Given text.
Robotics - An Overview Of Kalman Filter, Extended Kalman Filter, and Error State Kalman Filter

Posted by Rico's Nerd Cluster on March 15, 2024

[1] What Does A Kalman Filter Do?

If a system is a linear system, with Gaussian measurement and control noise, the Kalman Filter (KF) produces the minimum-covariance (i.e., the mean squared error) of the system states, given past control variables and sensor readings.

\[\begin{gather*} \begin{aligned} \mathbf x_k &= \mathbf A\,\mathbf x_{k-1} + \mathbf B\,\mathbf u_k + \mathbf w_k, &\quad \mathbf w_k &\sim \mathcal N(\mathbf 0,\,\mathbf Q) \\ \mathbf z_k &= \mathbf C\,\mathbf x_k + \mathbf v_k, &\quad \mathbf v_k &\sim \mathcal N(\mathbf 0,\,\mathbf R) \end{aligned} \end{gather*}\]
  • where $\mathbf w_k$ is process noise and $\mathbf v_k$ is measurement noise; both are assumed zero‑mean, white and mutually independent.

The Kalman Filter seeks to generate a sequence of estimates $\hat{x_k}$ such that its error covariance w.r.t the ground truth is minimized.

\[\begin{gather*} \begin{aligned} & \mathbf P_k \;=\; \operatorname{E}\big[(\hat{\mathbf x}_k-\mathbf x_k)(\hat{\mathbf x}_k-\mathbf x_k)^\top\big] \;\to\; \text{min.} \end{aligned} \end{gather*}\]
  1. With currently known control command $u_k$, we can make a prediction $\hat{\mathbf x}_k^-$.

Collected data.
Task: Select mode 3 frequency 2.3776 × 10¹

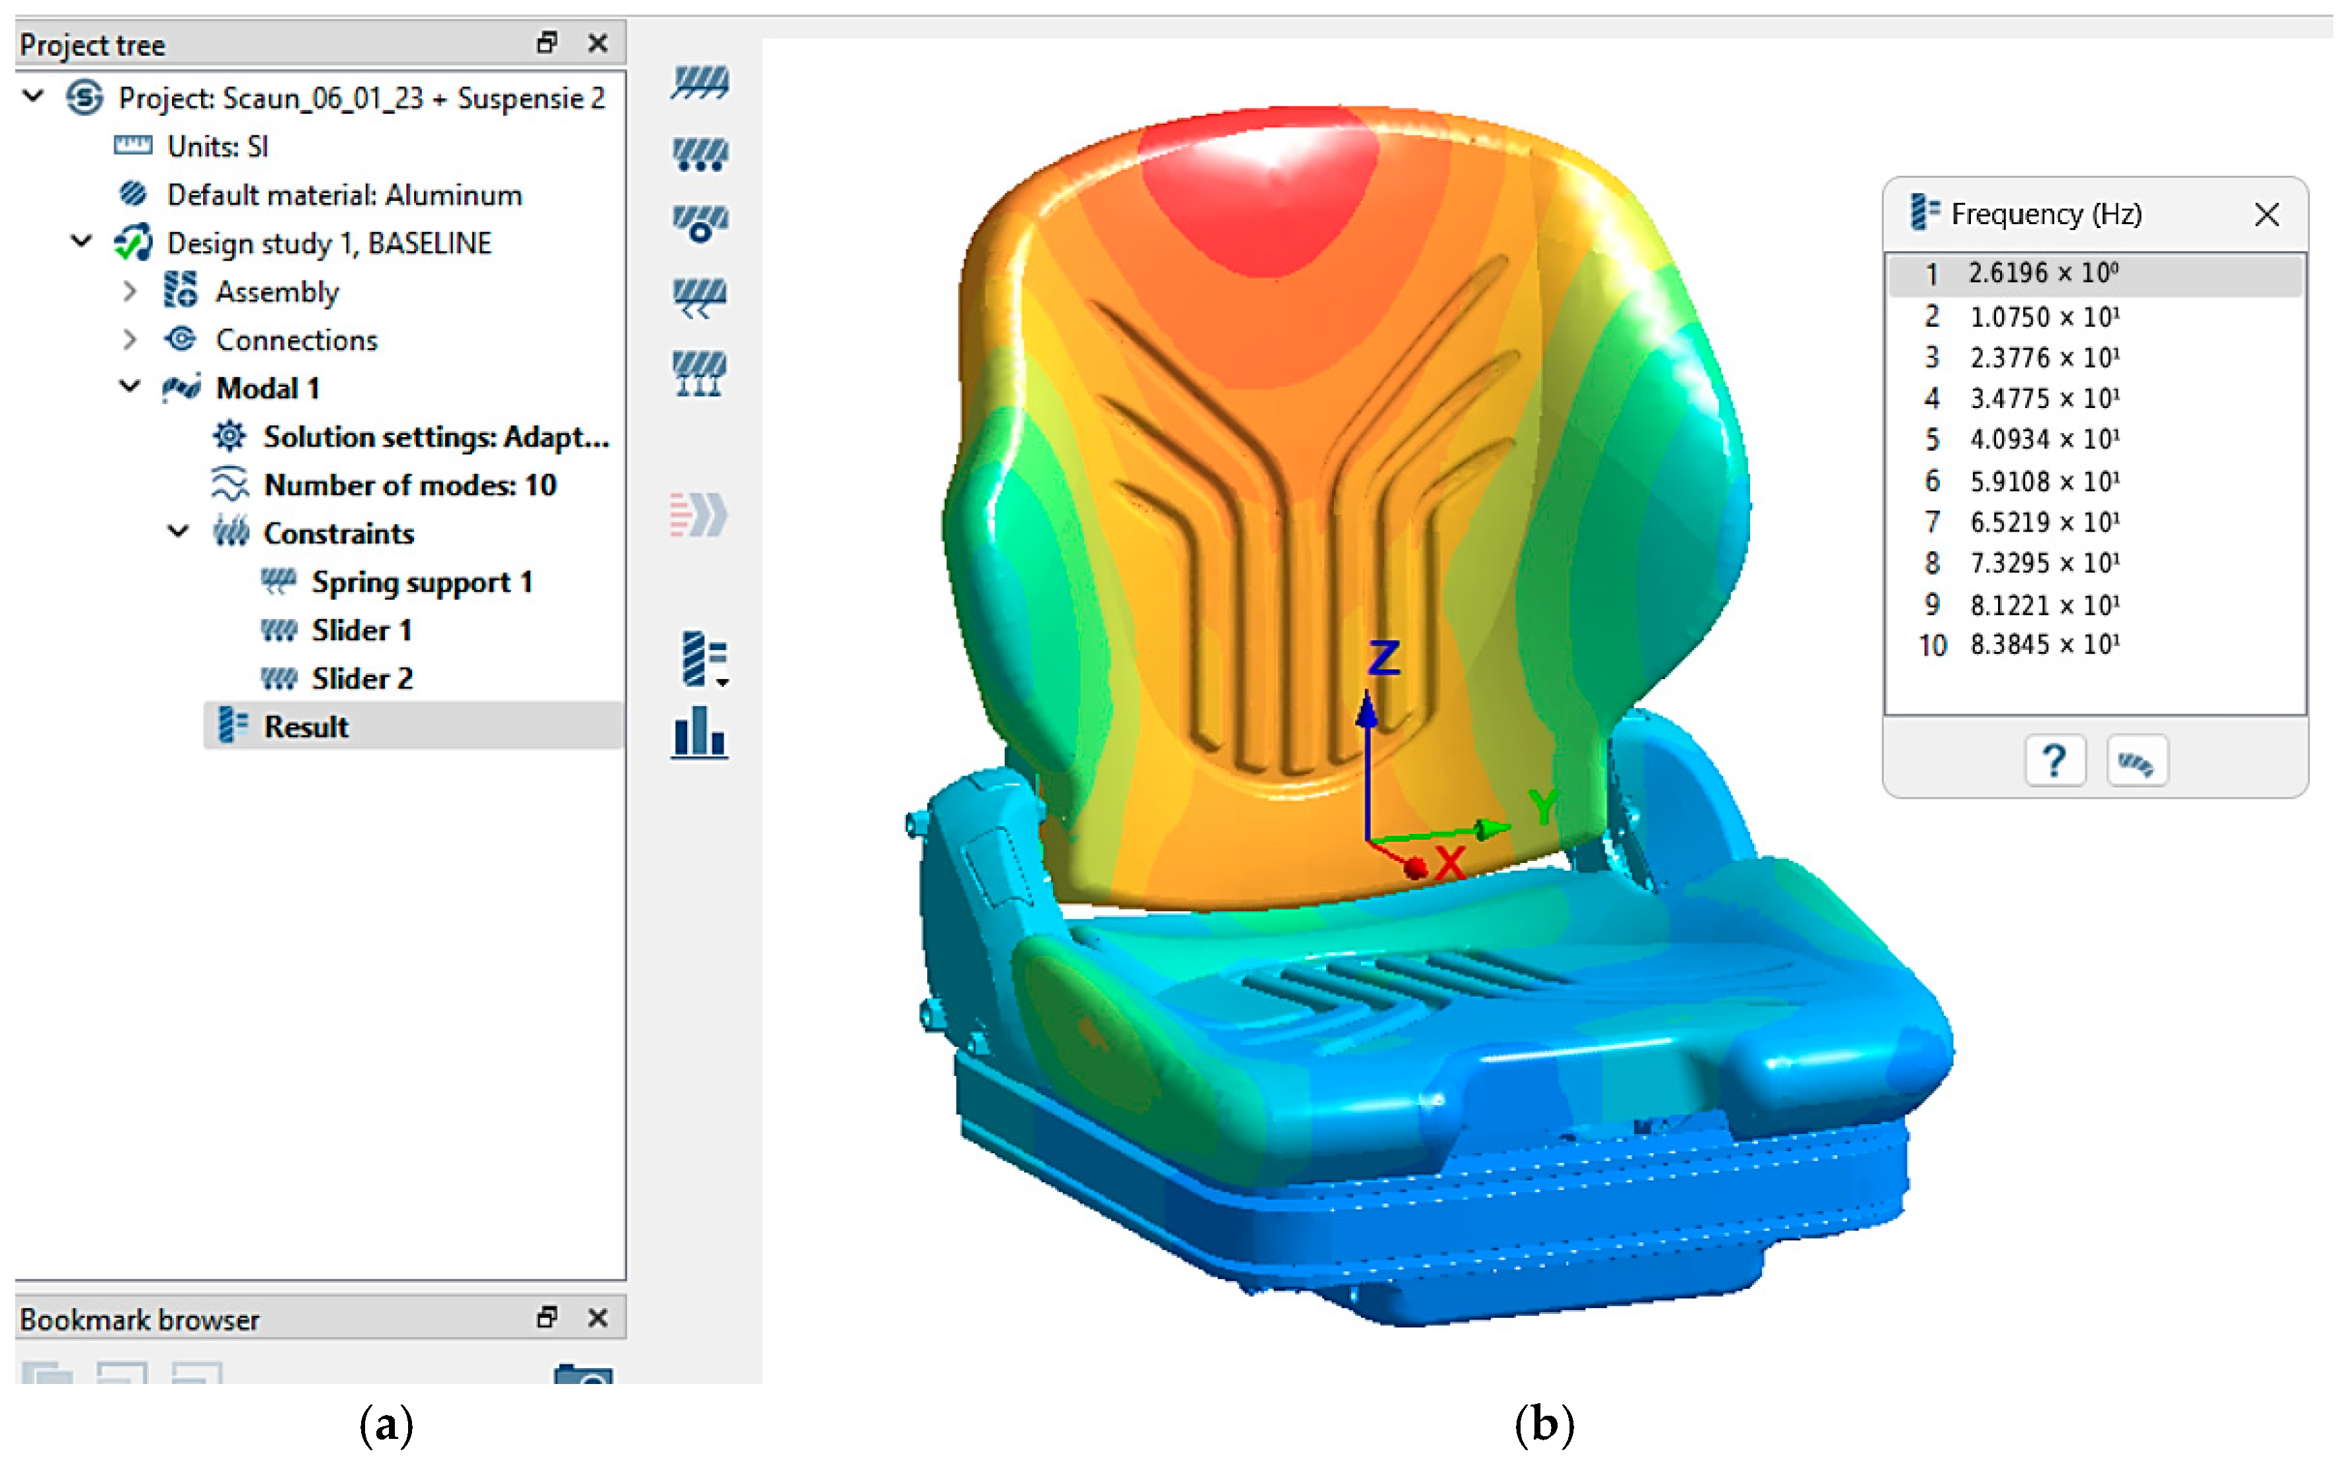Action: pos(2044,358)
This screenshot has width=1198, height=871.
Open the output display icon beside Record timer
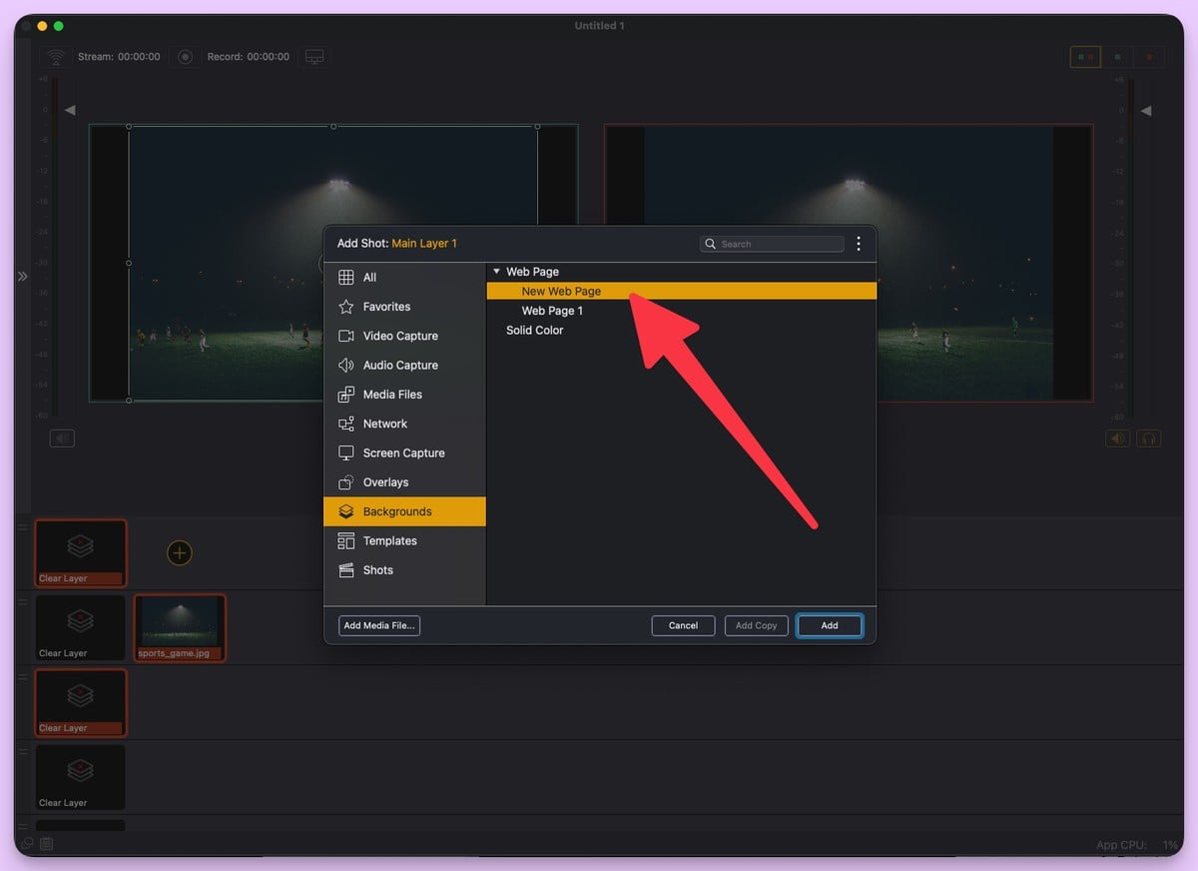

Tasks to carry out.
1/ According to the Kalman filter overview, under what conditions does the filter give the minimum-covariance estimate of the system states, and from what information does it produce that estimate? Answer in one to three sentences.
2/ Pick up the Kalman filter overview after its last line and write the next part.

Answers in order.
1/ The system must be linear, with Gaussian measurement and control noise that is zero-mean, white, and mutually independent. Under those conditions, the Kalman Filter produces the minimum-covariance (minimum mean squared error) estimate of the states from past control variables and sensor readings.

2/
\[\begin{gather*} \begin{aligned} & \hat{\mathbf x}_k^- = \mathbf A \hat{\mathbf x}_{k-1}^- + \mathbf B\mathbf u_k \end{aligned} \end{gather*}\]
  • Of course, this prediction comes with some uncertainty. The error covariance is amplified to:
\[\begin{gather*} \begin{aligned} & \mathbf P_k^- = \mathbf A\mathbf P_{k-1}\mathbf A^\top + \mathbf Q \end{aligned} \end{gather*}\]
  1. By design, the Kalman Filter applies a correction to the prediction (a.k.a prior) $\hat{\mathbf x}_k^-$, using the measurement $z_k$ with Kalman gain $K_k$
\[\begin{gather*} \begin{aligned} & \hat{\mathbf x}_k = \hat{\mathbf x}_k^- + \mathbf K_k\,(\mathbf z_k - \mathbf C\hat{\mathbf x}_k^-), \end{aligned} \end{gather*}\]
  • So now, define the error term $e_k$, and transform it to a function of $K_k$, measurement noise $v_k$ and observation matrix $C$:
\[\begin{gather*} \begin{aligned} & \begin{aligned} \mathbf e_k &= \mathbf x_k - \hat{\mathbf x}_k \\ &= (\mathbf I - \mathbf K_k\mathbf C)\,(\mathbf x_k - \hat{\mathbf x}_k^-) - \mathbf K_k\mathbf v_k. \end{aligned} \end{aligned} \end{gather*}\]
  • Further, because the noise $v_k$ is independent from the state $x_k$ because we can rewrite the error covariance using $K_k$ as (skipping some steps here):
\[\begin{gather*} \begin{aligned} & \mathbf P_k = (\mathbf I-\mathbf K_k\mathbf C)\,\mathbf P_k^-\,(\mathbf I-\mathbf K_k\mathbf C)^\top + \mathbf K_k\mathbf R\,\mathbf K_k^\top. \text{(★)} \end{aligned} \end{gather*}\]
  1. Now, we are in a good place to solve for $K_k$, such that $P_k$ is at a local minima. This requires the partial derivative of each covariance term w.r.t $K_k$ being zero:
\[\begin{gather*} \begin{aligned} & \frac{\partial\,\operatorname{tr}(\mathbf P_k)}{\partial\,\mathbf K_k}=0 \;\Longrightarrow\; \boxed{\;\mathbf K_k = \mathbf P_k^-\,\mathbf C^\top\,(\mathbf C\,\mathbf P_k^-\,\mathbf C^\top + \mathbf R)^{-1}\;}. \text{(Kalman Gain)} \end{aligned} \end{gather*}\]
  • This way, $K_k$ minimizes each covariance term, hence the trace. $K_k$ is now called the optimal gain.

  • Substituting the optimal gain back into (★) yields the familiar closed‑form covariance update

\[\begin{gather*} \begin{aligned} & \mathbf P_k = (\mathbf I-\mathbf K_k\mathbf C)\,\mathbf P_k^-. \end{aligned} \end{gather*}\]

[2] What Does An Extended Kalman Filter Do?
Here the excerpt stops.